Ken Gichinga, chief economist at Mentoria Economics, expressed concerns about the impact of the Finance Act on the labour market in a previous interview.

“It is going to make employee costs go up, so there will be a temptation among companies to reduce their workforce, which complicates the job outlook at a time when we should be reducing unemployment.,” he said.

“Some companies, depending on the strategy, might try to rationalise but the effects will significantly affect the job market”

Mr Gichinga said employers will also have to consider the fact that “the cost of labour is becoming more expensive yet it appears that we are not tapping it to the full”.

This way, employers might try to get more done with less by seeking to fully utilise the personnel that they have.

Sustained higher labour costs might affect Kenya’s attractiveness as a destination for investors who may consider other countries in the region.

“The medium- and long-term effects especially for multinationals coming to invest and comparing with other countries in the region, does this make us more competitive than the region,” said Gichinga.

“Those are some of the things that the government will need to counter as it rolls out this thing.”

He said the impact of the higher labour costs would be felt differently across sectors, but sectors such as banking and media which are disrupted fast by technology are likely to suffer lower employment rates and even employees being sent home in some instances.

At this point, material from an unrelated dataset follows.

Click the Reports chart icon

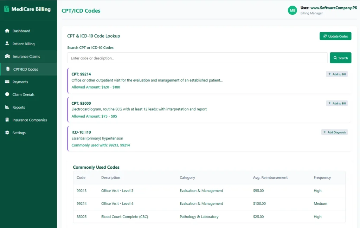[x=7, y=108]
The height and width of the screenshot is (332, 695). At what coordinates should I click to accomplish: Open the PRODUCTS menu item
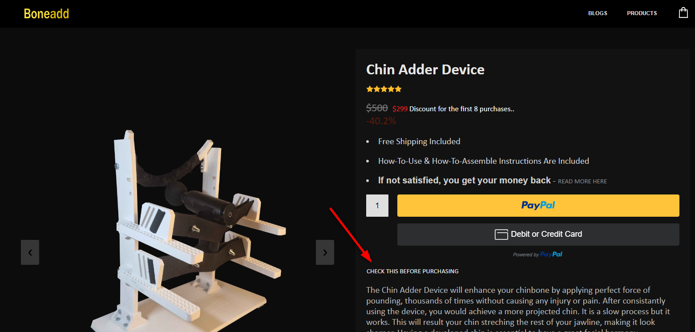(642, 13)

“Sectors that are highly disrupted by technology, I think that is where you will find a huge significance of these policies…they will be the most prone to that temptation to rationalise.”

The Act has also increased taxes for the small businesses that pay turnover tax to three per cent from one per cent, which will also see these companies change the manner in which they engage with employees, many of them engaged as casual workers.

Analysts say job creation as well as retention of the current force in the labour market might prove difficult in the coming years with the employers expected to react to new taxes that will see labour costs shoot up by holding off hiring plans.

Employment slowdown

They say  the larger burden by the State might see employers react in different ways, whose end result will be a likely slowdown in employment creation.

“The new Housing Levy, the hike in NSSF rates and the planned increase for NHIF will affect employers in the private sector negatively,” said Alex Kanyi, Partner in Tax and Exchange Control at Cliffe Dekker Hofmeyr.

“The employers at the beginning of the (calendar) year did not budget for the increased contributions or taxes that they will pay for their employees.

“The wage bill for employers will certainly increase because of this.|

Mr Kanyi said employers may consider resizing the number of employees - which could mean layoffs or delaying decisions to recruit additional staff or changing the terms for some employees so that they are only retained on consultancy basis.

“The planned changes do not augur well with the government’s plan to create jobs.

“Employers are hard pressed with the depressed economy and other financial pressures therefore they are likely to look for a way to reduce costs and the victims could be the employees for whom the government is seeking to create jobs for,” he said.